The model user may change the meteorological data utilized in the model. The evaporation data must be in monthly form. It may be put into the sheet as either monthly pan evaporation (gray shaded column) with a pan factor or monthly potential evaporation (orange shaded column). The precipitation data is limited to a maximum of 5 years of data and can be put in to the worksheet in two or three columns (gray shaded columns): first for date, second for precipitation in inches, and third for precipitation in centimeters. Depending on the units of the user’s precipitation data, precipitation data can be added as inches or as centimeters in the appropriate columns. However, the model uses the column in centimeters to run.

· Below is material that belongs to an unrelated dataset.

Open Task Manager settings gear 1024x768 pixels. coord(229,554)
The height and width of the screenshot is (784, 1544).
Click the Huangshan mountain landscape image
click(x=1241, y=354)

Note: The user’s meteorological data must replace the existing data in the color shaded columns. Changing other data may cause errors in the operation of the model.

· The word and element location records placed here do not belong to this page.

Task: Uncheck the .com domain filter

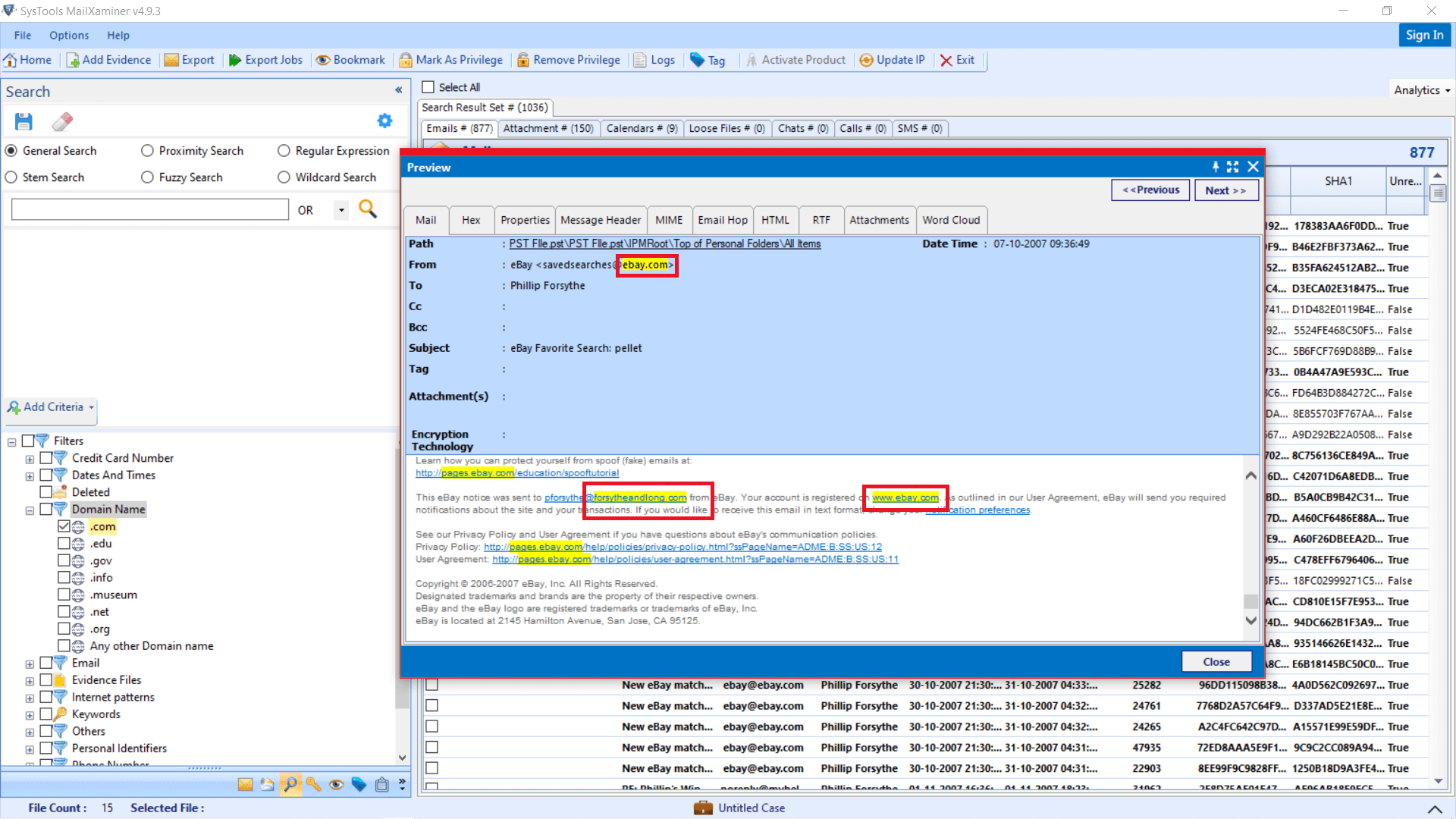Action: [64, 526]
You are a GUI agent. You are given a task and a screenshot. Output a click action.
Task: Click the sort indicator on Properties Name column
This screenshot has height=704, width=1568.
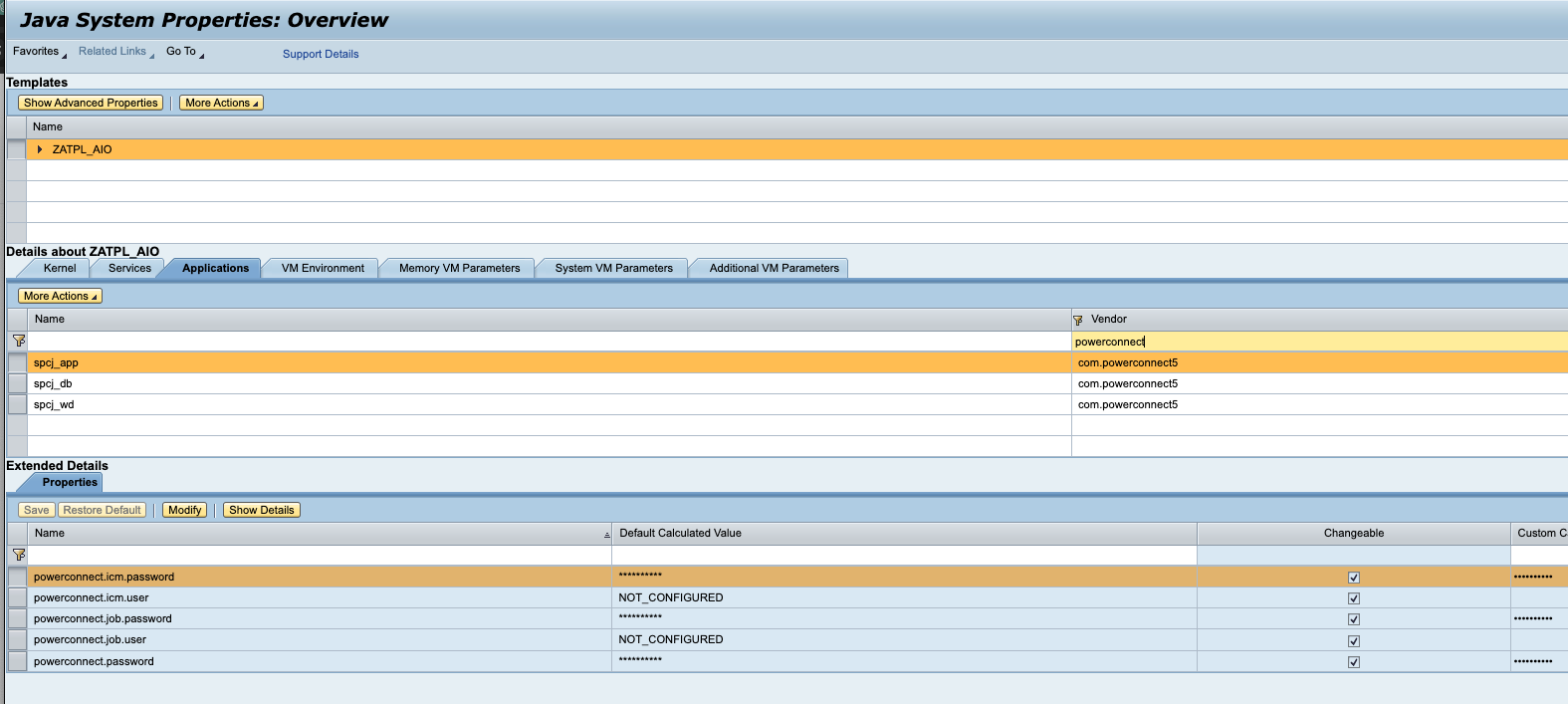tap(606, 535)
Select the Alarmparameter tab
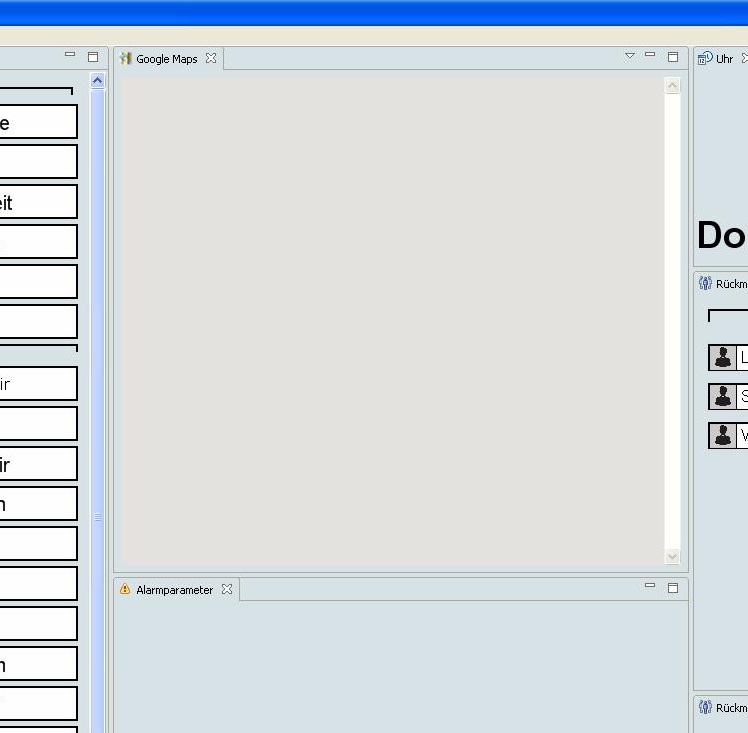 174,590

Model Operation: FIELD 1, FIELD 2, FIELD 3 WORKSHEETS

For a full description of the development of the model and how it operates, please see the publication: A.S. Collick, Z.M. Easton, F.A. Montalto, B Gao, Y.J. Kim, L. Day, and T.S. Steenhuis. Hydrological Evaluation of Septic Disposal Field Design in Sloping Terrains, 2006. Journal of Environmental Engineering 132: 1289-1297.

The parameters of each of the fields and the meteorological data used in the model can be found in the first worksheet titled “Parameters”. All changes or modifications can be made from this worksheet and the resulting failure tallies can be viewed. The water table heights for each of the fields are viewed on the worksheet entitled “Water Table Output”.

Each field’s worksheet is set up approximately the same. However, in Fields 2 and 3 the downward flow from the root zone includes the outflow from the adjacent upslope fields. Furthermore, Field 2 includes the addition of the wastewater from the septic tank to the soil moisture from the root zone and the outflow from Field 1.

The water table height is determined simultaneously in 3 columns depending on precipitation, evaporation, field characteristics, and existing soil moisture conditions. The column marked “Final Water Table Height” is the height that is copied to the worksheet entitled “Water Table Output” and graphed to the accompanying graphic of “Water Table”.